Stored items
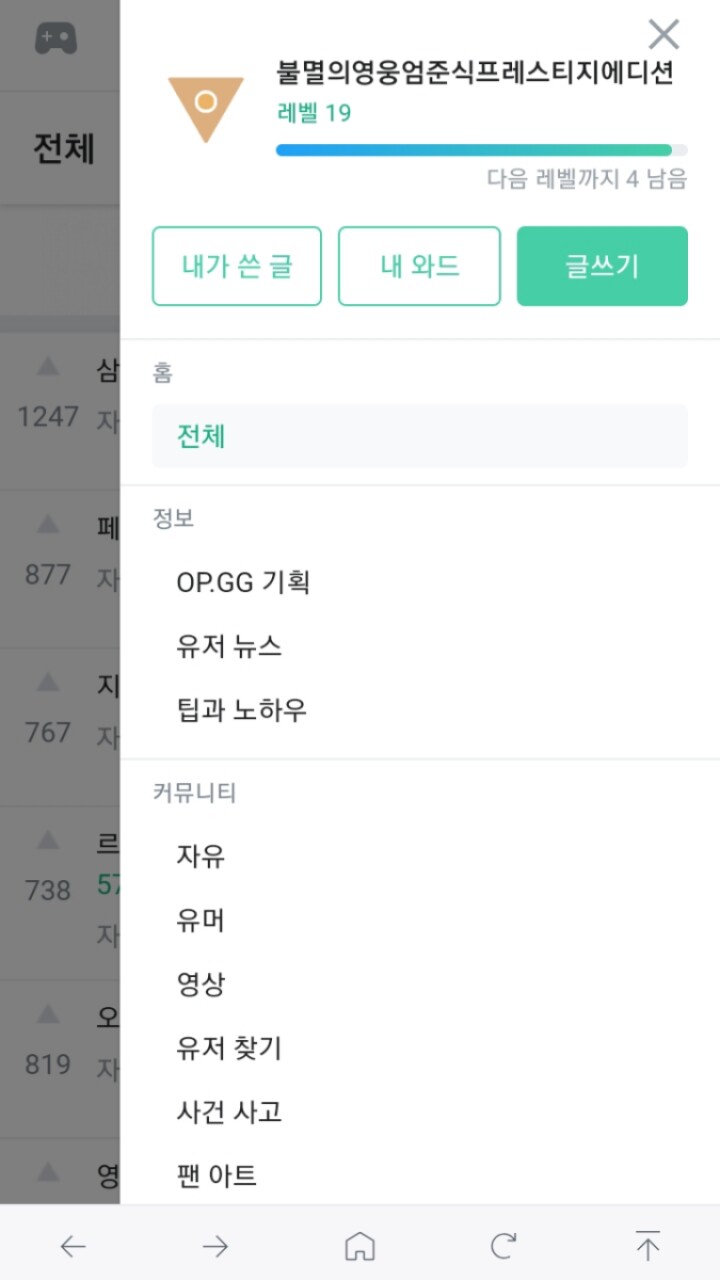
Task: Go to 유저 뉴스 board
Action: tap(229, 646)
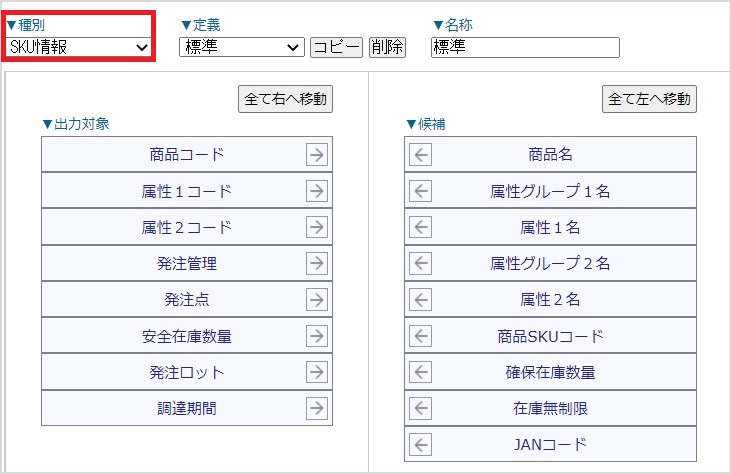Click left arrow on 商品SKUコード row
Screen dimensions: 731x474
(x=421, y=336)
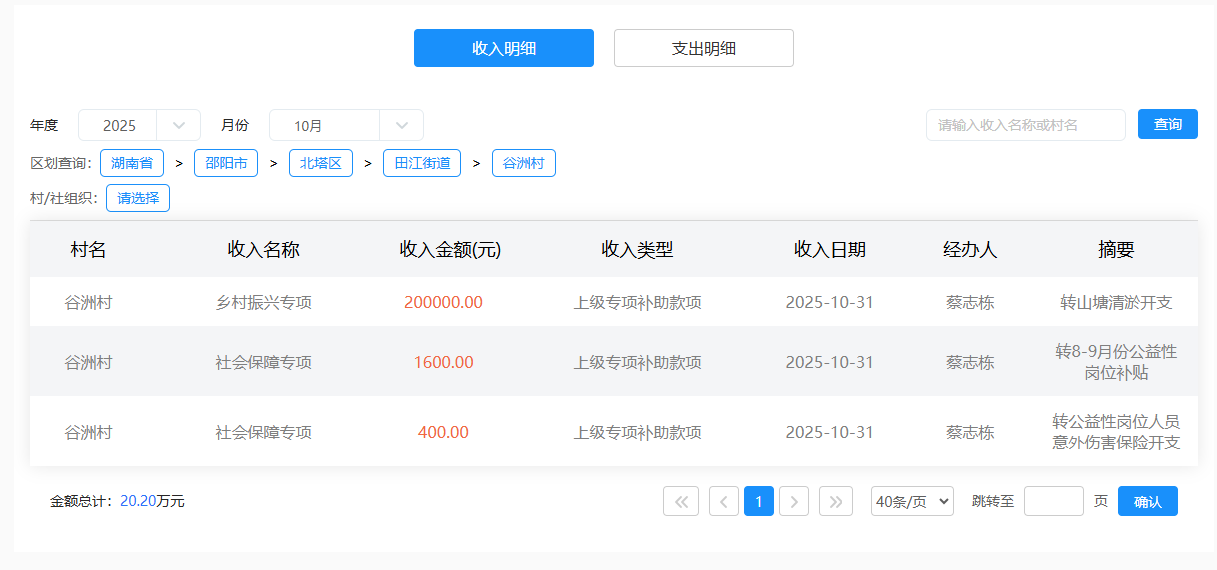Click the 跳转至 page number input box
Image resolution: width=1217 pixels, height=570 pixels.
coord(1053,501)
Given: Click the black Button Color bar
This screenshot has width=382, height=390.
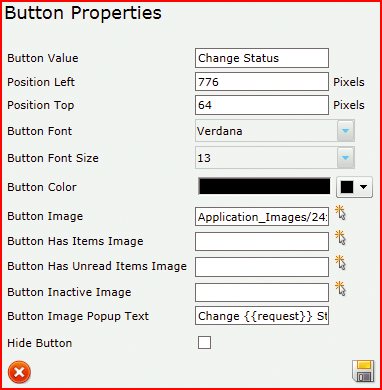Looking at the screenshot, I should [x=265, y=186].
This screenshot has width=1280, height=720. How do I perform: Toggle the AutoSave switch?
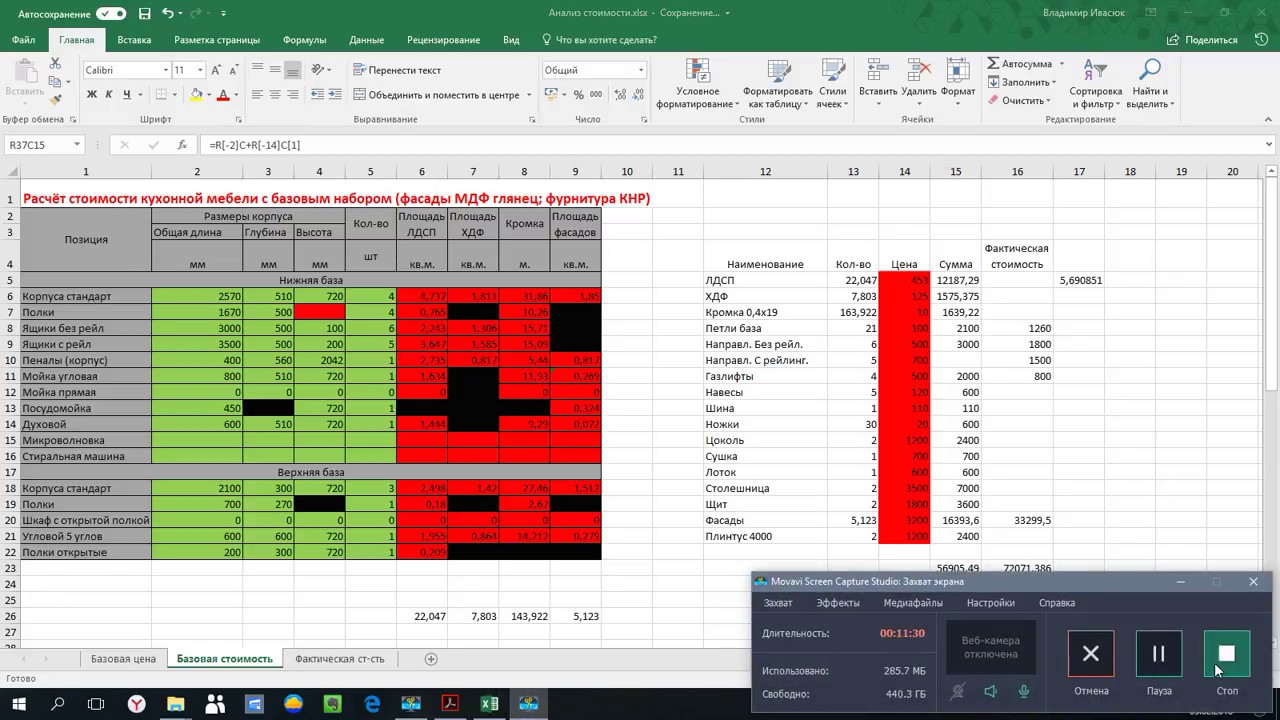[x=111, y=13]
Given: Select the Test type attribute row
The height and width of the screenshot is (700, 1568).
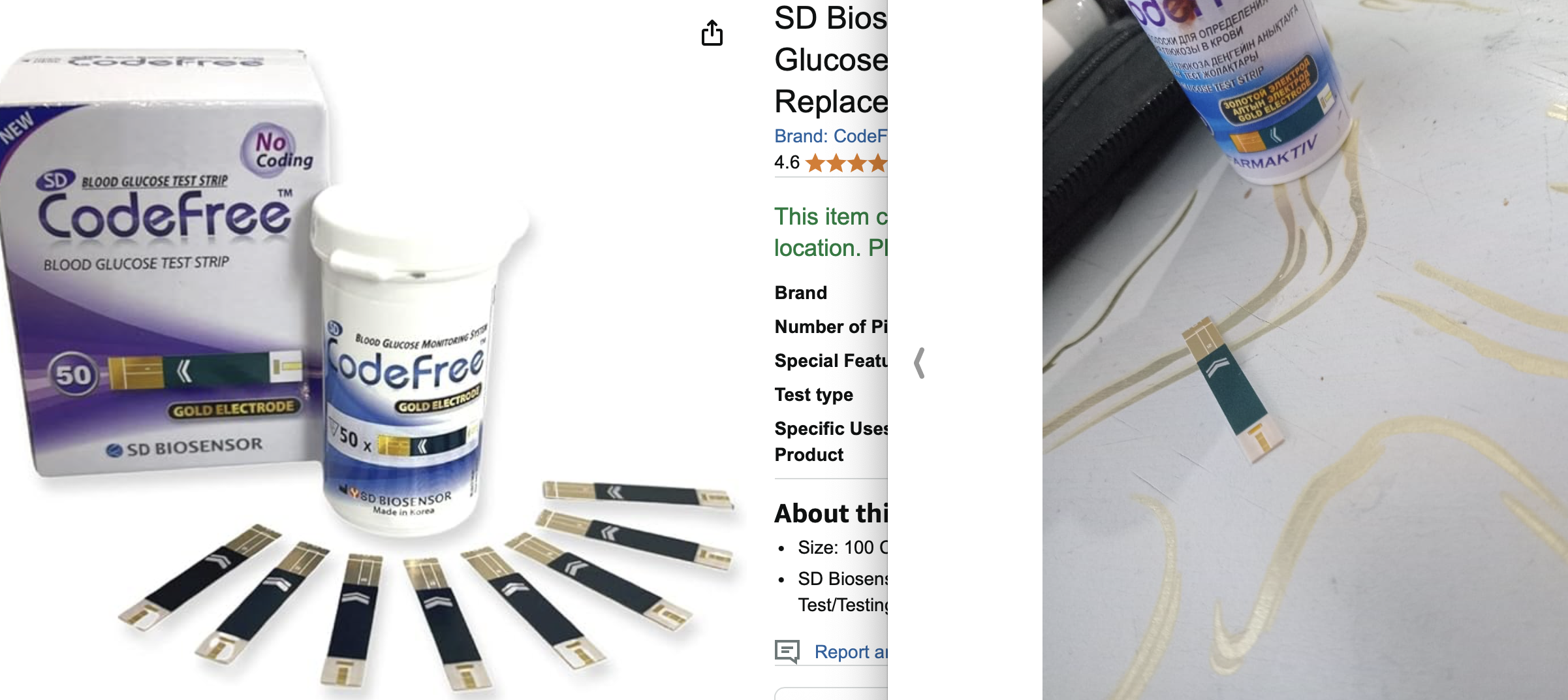Looking at the screenshot, I should [x=830, y=394].
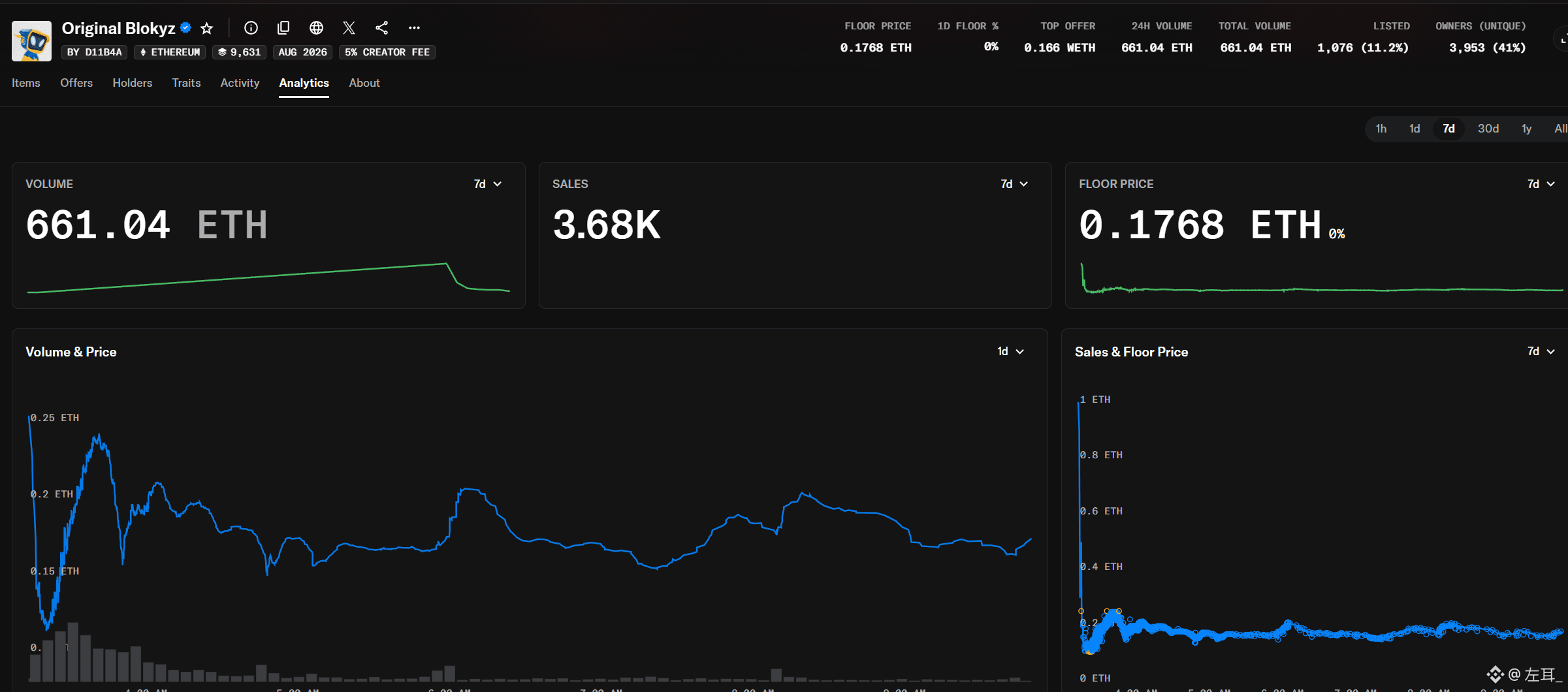Image resolution: width=1568 pixels, height=692 pixels.
Task: Switch to the Holders tab
Action: click(133, 83)
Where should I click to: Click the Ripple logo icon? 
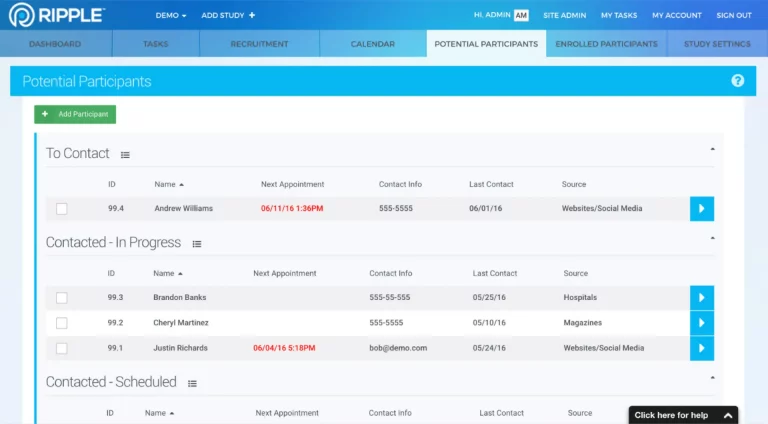tap(19, 15)
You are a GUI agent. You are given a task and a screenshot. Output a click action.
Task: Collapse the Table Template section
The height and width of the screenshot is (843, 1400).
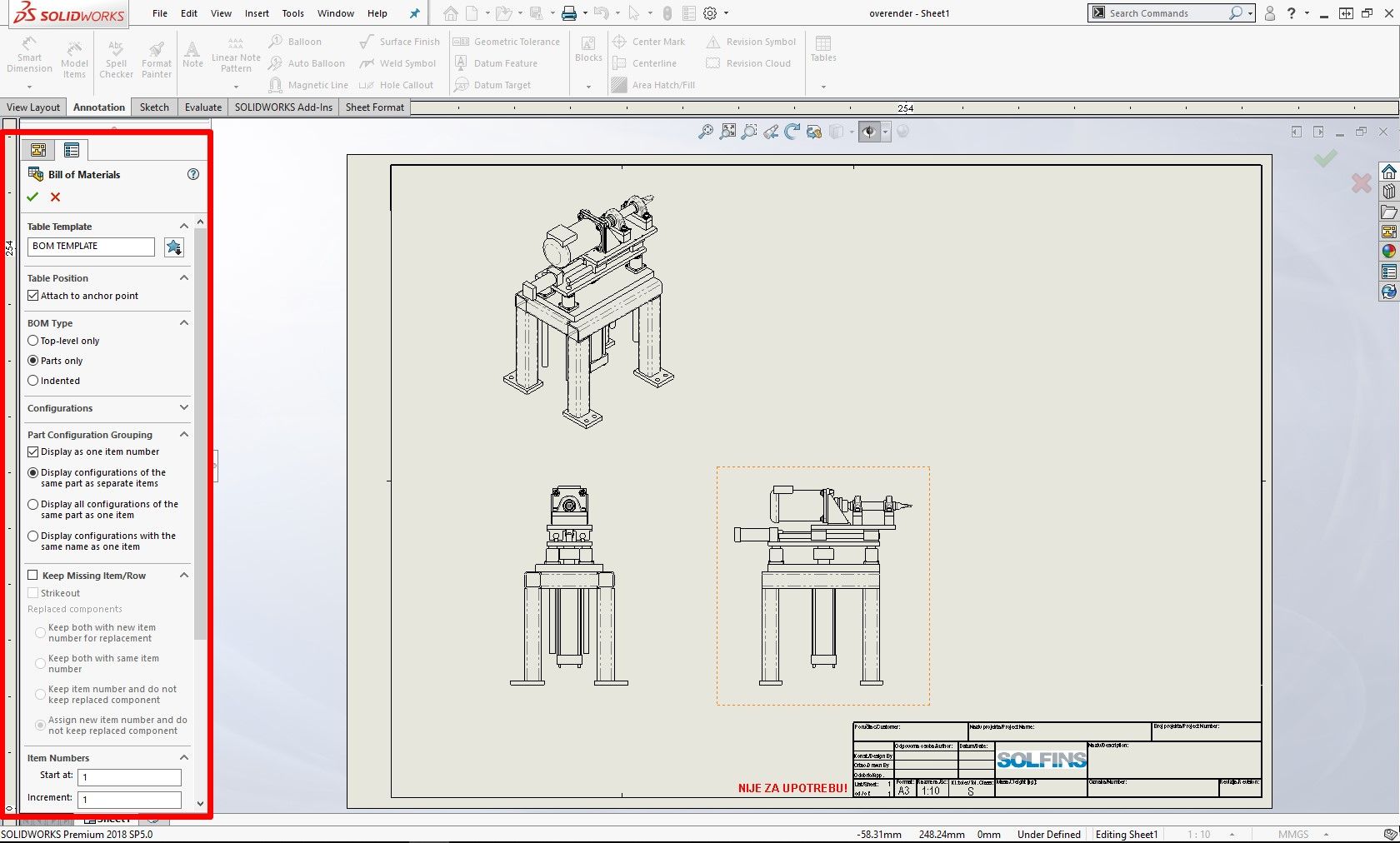pos(184,227)
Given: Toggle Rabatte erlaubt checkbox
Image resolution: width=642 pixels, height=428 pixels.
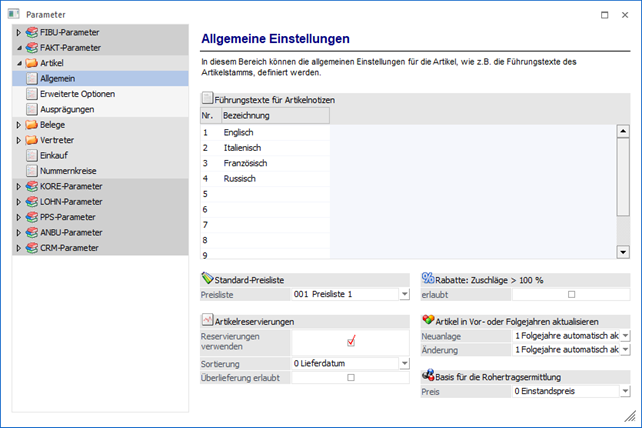Looking at the screenshot, I should point(571,294).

### EXERCISE GOAL
The data above holds the lines to copy: start at the one with "Given: Click the black Button Color bar", stop at the one with "Given: Select the Test type attribute row", include both, copy them exactly without pictures, and copy nothing else.

### TASK OUTPUT
Given: Click the black Button Color bar
This screenshot has width=382, height=390.
Looking at the screenshot, I should [x=265, y=186].
This screenshot has width=1280, height=720. How do I perform: Toggle the AutoSave switch?
[x=111, y=13]
Given: Select the Test type attribute row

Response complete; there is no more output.